**REQUIRED TASK:**
Pull out the lines of the material from the one containing "The width and height of the screenshot is (799, 606)." through the last line, inclusive, and reproduce them word for word. Omit the pictures.

---*---

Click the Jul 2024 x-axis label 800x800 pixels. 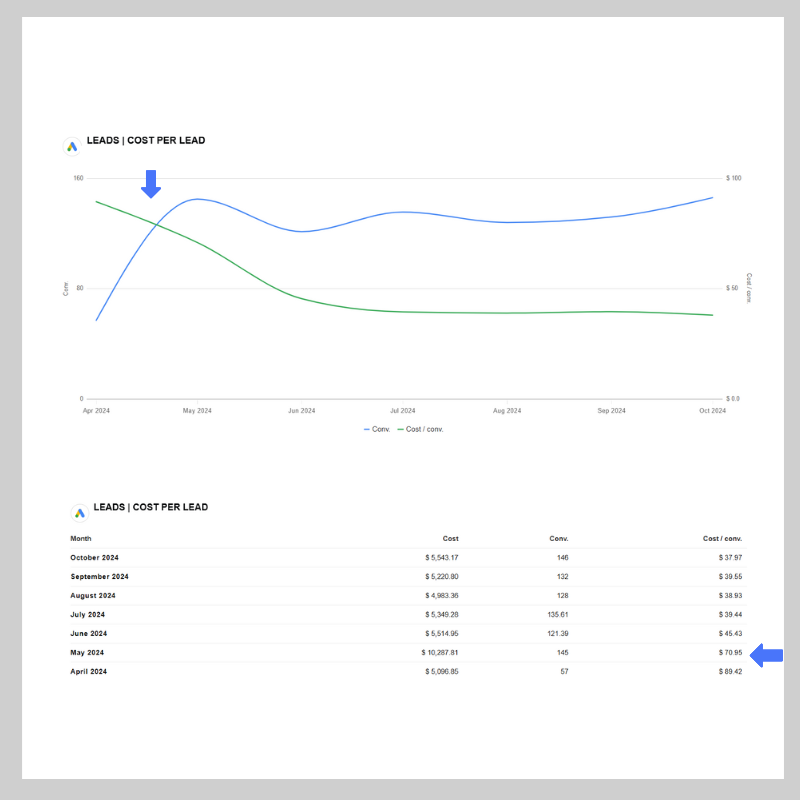(403, 411)
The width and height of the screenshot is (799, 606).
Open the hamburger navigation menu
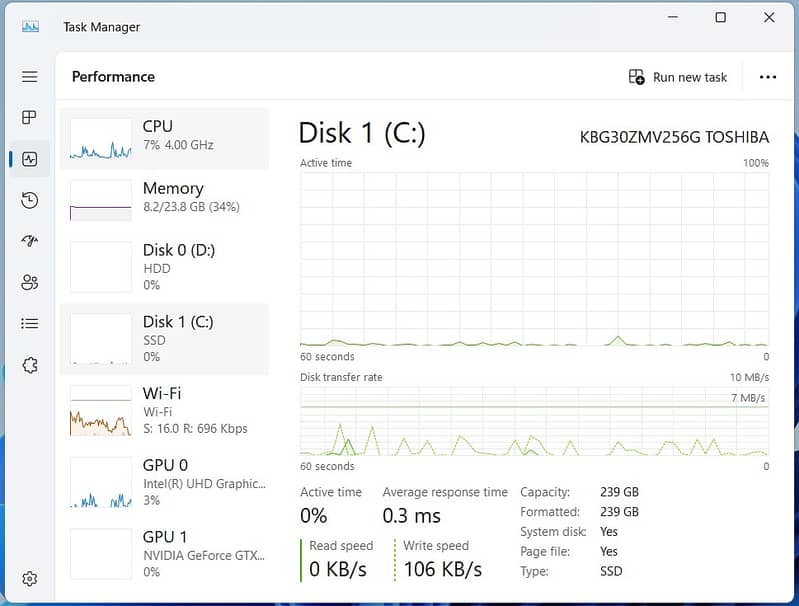pyautogui.click(x=30, y=77)
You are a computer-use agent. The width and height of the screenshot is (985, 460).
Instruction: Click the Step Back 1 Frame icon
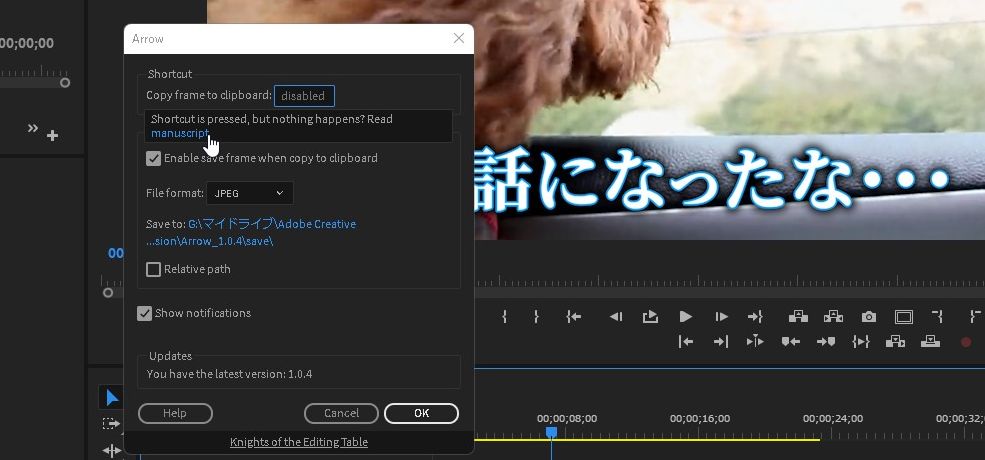[617, 317]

---*---

**EXERCISE SOLUTION:**
The width and height of the screenshot is (799, 606).
Open the hamburger navigation menu
pyautogui.click(x=30, y=77)
You are a computer-use agent. The width and height of the screenshot is (985, 460).
Instruction: Click the Step Back 1 Frame icon
[617, 317]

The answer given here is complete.